-- EXERCISE AIM --
Retyping the data exactly is the task. Include every line.

-- DATA PROVIDED --
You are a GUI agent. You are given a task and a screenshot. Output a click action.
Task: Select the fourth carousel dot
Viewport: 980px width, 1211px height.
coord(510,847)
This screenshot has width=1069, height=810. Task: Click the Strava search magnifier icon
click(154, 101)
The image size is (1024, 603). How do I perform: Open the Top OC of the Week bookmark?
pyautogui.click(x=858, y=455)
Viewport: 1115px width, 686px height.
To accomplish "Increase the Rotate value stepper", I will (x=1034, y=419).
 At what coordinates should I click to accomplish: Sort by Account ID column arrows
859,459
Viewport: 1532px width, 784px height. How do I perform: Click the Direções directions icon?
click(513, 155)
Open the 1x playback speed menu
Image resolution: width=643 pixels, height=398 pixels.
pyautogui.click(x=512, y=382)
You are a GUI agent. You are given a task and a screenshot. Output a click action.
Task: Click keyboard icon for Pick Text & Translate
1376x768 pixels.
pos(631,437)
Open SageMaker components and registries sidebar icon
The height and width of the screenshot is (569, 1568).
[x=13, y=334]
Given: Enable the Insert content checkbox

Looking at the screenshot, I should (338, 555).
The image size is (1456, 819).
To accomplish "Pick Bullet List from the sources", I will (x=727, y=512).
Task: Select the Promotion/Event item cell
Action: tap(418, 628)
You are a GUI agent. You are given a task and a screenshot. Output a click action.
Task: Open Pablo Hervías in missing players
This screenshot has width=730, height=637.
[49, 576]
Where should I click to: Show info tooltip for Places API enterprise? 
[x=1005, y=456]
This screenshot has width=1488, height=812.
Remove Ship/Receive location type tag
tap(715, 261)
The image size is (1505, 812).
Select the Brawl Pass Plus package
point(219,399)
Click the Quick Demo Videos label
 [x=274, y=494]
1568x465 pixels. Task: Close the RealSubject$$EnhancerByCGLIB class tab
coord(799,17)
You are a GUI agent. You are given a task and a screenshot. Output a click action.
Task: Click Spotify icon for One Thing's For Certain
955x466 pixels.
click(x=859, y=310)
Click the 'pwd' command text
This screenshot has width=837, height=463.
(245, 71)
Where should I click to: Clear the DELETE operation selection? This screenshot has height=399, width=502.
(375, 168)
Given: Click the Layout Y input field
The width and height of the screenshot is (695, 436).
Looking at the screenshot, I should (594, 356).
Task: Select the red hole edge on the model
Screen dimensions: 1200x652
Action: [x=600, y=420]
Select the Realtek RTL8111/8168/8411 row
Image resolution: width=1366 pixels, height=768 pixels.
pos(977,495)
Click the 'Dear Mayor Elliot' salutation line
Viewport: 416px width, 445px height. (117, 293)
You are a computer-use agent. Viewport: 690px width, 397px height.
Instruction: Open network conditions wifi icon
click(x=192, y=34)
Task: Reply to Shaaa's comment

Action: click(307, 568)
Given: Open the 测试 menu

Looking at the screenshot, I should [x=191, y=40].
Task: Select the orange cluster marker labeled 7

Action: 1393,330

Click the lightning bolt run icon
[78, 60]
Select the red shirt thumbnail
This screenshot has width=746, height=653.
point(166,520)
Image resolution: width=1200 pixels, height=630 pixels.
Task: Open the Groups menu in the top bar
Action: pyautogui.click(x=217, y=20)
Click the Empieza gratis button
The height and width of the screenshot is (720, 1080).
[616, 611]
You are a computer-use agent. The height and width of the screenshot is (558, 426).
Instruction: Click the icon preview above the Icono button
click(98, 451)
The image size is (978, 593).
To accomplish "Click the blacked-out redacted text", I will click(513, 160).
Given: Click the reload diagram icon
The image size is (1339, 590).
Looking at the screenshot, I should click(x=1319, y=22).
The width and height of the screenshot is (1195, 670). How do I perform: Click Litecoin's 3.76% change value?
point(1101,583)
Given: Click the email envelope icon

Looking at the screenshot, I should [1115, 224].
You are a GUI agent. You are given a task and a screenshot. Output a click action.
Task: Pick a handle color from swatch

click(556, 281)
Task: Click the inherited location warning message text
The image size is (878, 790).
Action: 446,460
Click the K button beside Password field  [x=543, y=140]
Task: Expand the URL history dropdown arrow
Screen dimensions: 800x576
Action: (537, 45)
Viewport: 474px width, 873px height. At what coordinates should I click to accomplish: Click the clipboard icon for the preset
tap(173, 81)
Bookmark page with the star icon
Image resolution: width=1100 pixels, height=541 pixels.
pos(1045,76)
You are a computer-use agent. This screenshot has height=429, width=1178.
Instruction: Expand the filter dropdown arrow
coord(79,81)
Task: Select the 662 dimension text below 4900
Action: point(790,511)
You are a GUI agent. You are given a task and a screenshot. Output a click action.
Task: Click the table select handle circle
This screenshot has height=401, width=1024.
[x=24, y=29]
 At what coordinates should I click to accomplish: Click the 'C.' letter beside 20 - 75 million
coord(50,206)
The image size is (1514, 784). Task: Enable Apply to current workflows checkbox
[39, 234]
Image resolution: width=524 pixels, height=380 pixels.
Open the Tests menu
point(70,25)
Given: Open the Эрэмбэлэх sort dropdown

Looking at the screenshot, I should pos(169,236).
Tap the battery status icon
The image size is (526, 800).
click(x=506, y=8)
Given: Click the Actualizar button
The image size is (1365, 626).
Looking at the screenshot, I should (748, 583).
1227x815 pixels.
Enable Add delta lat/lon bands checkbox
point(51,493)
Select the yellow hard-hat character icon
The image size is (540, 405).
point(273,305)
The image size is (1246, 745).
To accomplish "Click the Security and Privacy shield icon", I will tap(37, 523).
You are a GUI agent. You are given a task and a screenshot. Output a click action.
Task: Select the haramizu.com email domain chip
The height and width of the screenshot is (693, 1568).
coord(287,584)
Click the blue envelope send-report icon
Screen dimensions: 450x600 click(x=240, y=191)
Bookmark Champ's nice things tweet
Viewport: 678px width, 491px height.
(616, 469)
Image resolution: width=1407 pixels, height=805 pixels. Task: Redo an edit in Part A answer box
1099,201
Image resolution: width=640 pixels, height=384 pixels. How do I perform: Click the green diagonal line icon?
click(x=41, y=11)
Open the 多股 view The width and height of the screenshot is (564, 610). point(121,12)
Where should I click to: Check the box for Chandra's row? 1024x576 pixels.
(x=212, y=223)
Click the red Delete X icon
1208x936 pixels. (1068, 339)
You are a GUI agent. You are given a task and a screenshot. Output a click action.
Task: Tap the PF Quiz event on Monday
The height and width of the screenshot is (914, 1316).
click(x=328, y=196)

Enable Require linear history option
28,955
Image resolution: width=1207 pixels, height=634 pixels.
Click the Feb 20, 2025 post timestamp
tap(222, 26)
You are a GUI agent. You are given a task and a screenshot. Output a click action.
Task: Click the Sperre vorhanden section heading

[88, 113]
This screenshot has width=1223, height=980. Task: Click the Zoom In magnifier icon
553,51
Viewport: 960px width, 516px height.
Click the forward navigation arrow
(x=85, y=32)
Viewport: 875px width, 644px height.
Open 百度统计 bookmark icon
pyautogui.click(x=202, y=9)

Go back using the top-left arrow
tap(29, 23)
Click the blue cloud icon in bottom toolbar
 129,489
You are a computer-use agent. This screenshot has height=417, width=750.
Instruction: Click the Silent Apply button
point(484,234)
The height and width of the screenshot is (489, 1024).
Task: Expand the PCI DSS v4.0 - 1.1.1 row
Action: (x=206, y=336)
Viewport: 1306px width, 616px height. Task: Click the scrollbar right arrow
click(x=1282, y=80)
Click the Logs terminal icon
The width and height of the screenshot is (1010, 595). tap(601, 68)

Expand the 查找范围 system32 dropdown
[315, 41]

-- RESPONSE AREA --
You are a GUI agent. You are given a task and a screenshot. Output a click action.
Task: Select the fourth carousel dot
Viewport: 980px width, 1211px height.
coord(510,847)
This screenshot has width=1069, height=810. Task: Click the Strava search magnifier icon
click(154, 101)
The image size is (1024, 603). How do I perform: Open the Top OC of the Week bookmark?
pyautogui.click(x=858, y=455)
Viewport: 1115px width, 686px height.
To accomplish "Increase the Rotate value stepper", I will (x=1034, y=419).
 At what coordinates should I click to accomplish: Sort by Account ID column arrows
859,459
Viewport: 1532px width, 784px height. How do I perform: Click the Direções directions icon?
click(513, 155)
Open the 1x playback speed menu
Image resolution: width=643 pixels, height=398 pixels.
pyautogui.click(x=512, y=382)
You are a GUI agent. You are given a task and a screenshot. Output a click action.
Task: Click keyboard icon for Pick Text & Translate
1376x768 pixels.
pos(631,437)
Open SageMaker components and registries sidebar icon
The height and width of the screenshot is (569, 1568).
[x=13, y=334]
Given: Enable the Insert content checkbox

Looking at the screenshot, I should (338, 555).
The image size is (1456, 819).
To accomplish "Pick Bullet List from the sources", I will (x=727, y=512).
Task: Select the Promotion/Event item cell
Action: tap(418, 628)
You are a GUI agent. You are given a task and a screenshot. Output a click action.
Task: Open Pablo Hervías in missing players
This screenshot has width=730, height=637.
[49, 576]
Where should I click to: Show info tooltip for Places API enterprise? 
[x=1005, y=456]
This screenshot has width=1488, height=812.
Remove Ship/Receive location type tag
tap(715, 261)
The image size is (1505, 812).
Select the Brawl Pass Plus package
point(219,399)
Click the Quick Demo Videos label
 [x=274, y=494]
1568x465 pixels. Task: Close the RealSubject$$EnhancerByCGLIB class tab
coord(799,17)
You are a GUI agent. You are given a task and a screenshot. Output a click action.
Task: Click Spotify icon for One Thing's For Certain
955x466 pixels.
click(x=859, y=310)
Click the 'pwd' command text
This screenshot has width=837, height=463.
(245, 71)
Where should I click to: Clear the DELETE operation selection? This screenshot has height=399, width=502.
(375, 168)
Given: Click the Layout Y input field
The width and height of the screenshot is (695, 436).
Looking at the screenshot, I should (594, 356).
Task: Select the red hole edge on the model
Screen dimensions: 1200x652
Action: [x=600, y=420]
Select the Realtek RTL8111/8168/8411 row
Image resolution: width=1366 pixels, height=768 pixels.
pos(977,495)
Click the 'Dear Mayor Elliot' salutation line
Viewport: 416px width, 445px height. (117, 293)
You are a computer-use agent. Viewport: 690px width, 397px height.
Instruction: Open network conditions wifi icon
click(x=192, y=34)
Task: Reply to Shaaa's comment

Action: click(307, 568)
Given: Open the 测试 menu

Looking at the screenshot, I should [x=191, y=40].
Task: Select the orange cluster marker labeled 7

Action: 1393,330

Click the lightning bolt run icon
[78, 60]
Select the red shirt thumbnail
This screenshot has width=746, height=653.
point(166,520)
Image resolution: width=1200 pixels, height=630 pixels.
Task: Open the Groups menu in the top bar
Action: pyautogui.click(x=217, y=20)
Click the Empieza gratis button
The height and width of the screenshot is (720, 1080).
[616, 611]
You are a computer-use agent. The height and width of the screenshot is (558, 426).
Instruction: Click the icon preview above the Icono button
click(98, 451)
The image size is (978, 593).
To accomplish "Click the blacked-out redacted text", I will click(513, 160).
Given: Click the reload diagram icon
The image size is (1339, 590).
Looking at the screenshot, I should click(x=1319, y=22).
The width and height of the screenshot is (1195, 670). How do I perform: Click Litecoin's 3.76% change value?
point(1101,583)
Given: Click the email envelope icon

Looking at the screenshot, I should [1115, 224].
You are a GUI agent. You are given a task and a screenshot. Output a click action.
Task: Pick a handle color from swatch

click(556, 281)
Task: Click the inherited location warning message text
The image size is (878, 790).
Action: 446,460
Click the K button beside Password field  [x=543, y=140]
Task: Expand the URL history dropdown arrow
Screen dimensions: 800x576
Action: (537, 45)
Viewport: 474px width, 873px height. At what coordinates should I click to accomplish: Click the clipboard icon for the preset
tap(173, 81)
Bookmark page with the star icon
Image resolution: width=1100 pixels, height=541 pixels.
pos(1045,76)
You are a computer-use agent. This screenshot has height=429, width=1178.
Instruction: Expand the filter dropdown arrow
coord(79,81)
Task: Select the 662 dimension text below 4900
Action: point(790,511)
You are a GUI agent. You are given a task and a screenshot. Output a click action.
Task: Click the table select handle circle
This screenshot has height=401, width=1024.
[x=24, y=29]
 At what coordinates should I click to accomplish: Click the 'C.' letter beside 20 - 75 million
coord(50,206)
The image size is (1514, 784). Task: Enable Apply to current workflows checkbox
[39, 234]
Image resolution: width=524 pixels, height=380 pixels.
Open the Tests menu
point(70,25)
Given: Open the Эрэмбэлэх sort dropdown

Looking at the screenshot, I should pos(169,236).
Tap the battery status icon
The image size is (526, 800).
click(x=506, y=8)
Given: Click the Actualizar button
The image size is (1365, 626).
Looking at the screenshot, I should (748, 583).
1227x815 pixels.
Enable Add delta lat/lon bands checkbox
point(51,493)
Select the yellow hard-hat character icon
The image size is (540, 405).
point(273,305)
The image size is (1246, 745).
To accomplish "Click the Security and Privacy shield icon", I will tap(37, 523).
You are a GUI agent. You are given a task and a screenshot. Output a click action.
Task: Select the haramizu.com email domain chip
The height and width of the screenshot is (693, 1568).
coord(287,584)
Click the blue envelope send-report icon
Screen dimensions: 450x600 click(x=240, y=191)
Bookmark Champ's nice things tweet
Viewport: 678px width, 491px height.
(616, 469)
Image resolution: width=1407 pixels, height=805 pixels. Task: Redo an edit in Part A answer box
1099,201
Image resolution: width=640 pixels, height=384 pixels. How do I perform: Click the green diagonal line icon?
click(x=41, y=11)
Open the 多股 view The width and height of the screenshot is (564, 610). point(121,12)
Where should I click to: Check the box for Chandra's row? 1024x576 pixels.
(x=212, y=223)
Click the red Delete X icon
1208x936 pixels. (1068, 339)
You are a GUI agent. You are given a task and a screenshot. Output a click action.
Task: Tap the PF Quiz event on Monday
The height and width of the screenshot is (914, 1316).
click(x=328, y=196)

Enable Require linear history option
28,955
Image resolution: width=1207 pixels, height=634 pixels.
Click the Feb 20, 2025 post timestamp
tap(222, 26)
You are a GUI agent. You are given a task and a screenshot. Output a click action.
Task: Click the Sperre vorhanden section heading

[88, 113]
This screenshot has width=1223, height=980. Task: Click the Zoom In magnifier icon
553,51
Viewport: 960px width, 516px height.
Click the forward navigation arrow
(x=85, y=32)
Viewport: 875px width, 644px height.
Open 百度统计 bookmark icon
pyautogui.click(x=202, y=9)

Go back using the top-left arrow
tap(29, 23)
Click the blue cloud icon in bottom toolbar
 129,489
You are a computer-use agent. This screenshot has height=417, width=750.
Instruction: Click the Silent Apply button
point(484,234)
The height and width of the screenshot is (489, 1024).
Task: Expand the PCI DSS v4.0 - 1.1.1 row
Action: (x=206, y=336)
Viewport: 1306px width, 616px height. Task: Click the scrollbar right arrow
click(x=1282, y=80)
Click the Logs terminal icon
The width and height of the screenshot is (1010, 595). tap(601, 68)

Expand the 查找范围 system32 dropdown
[315, 41]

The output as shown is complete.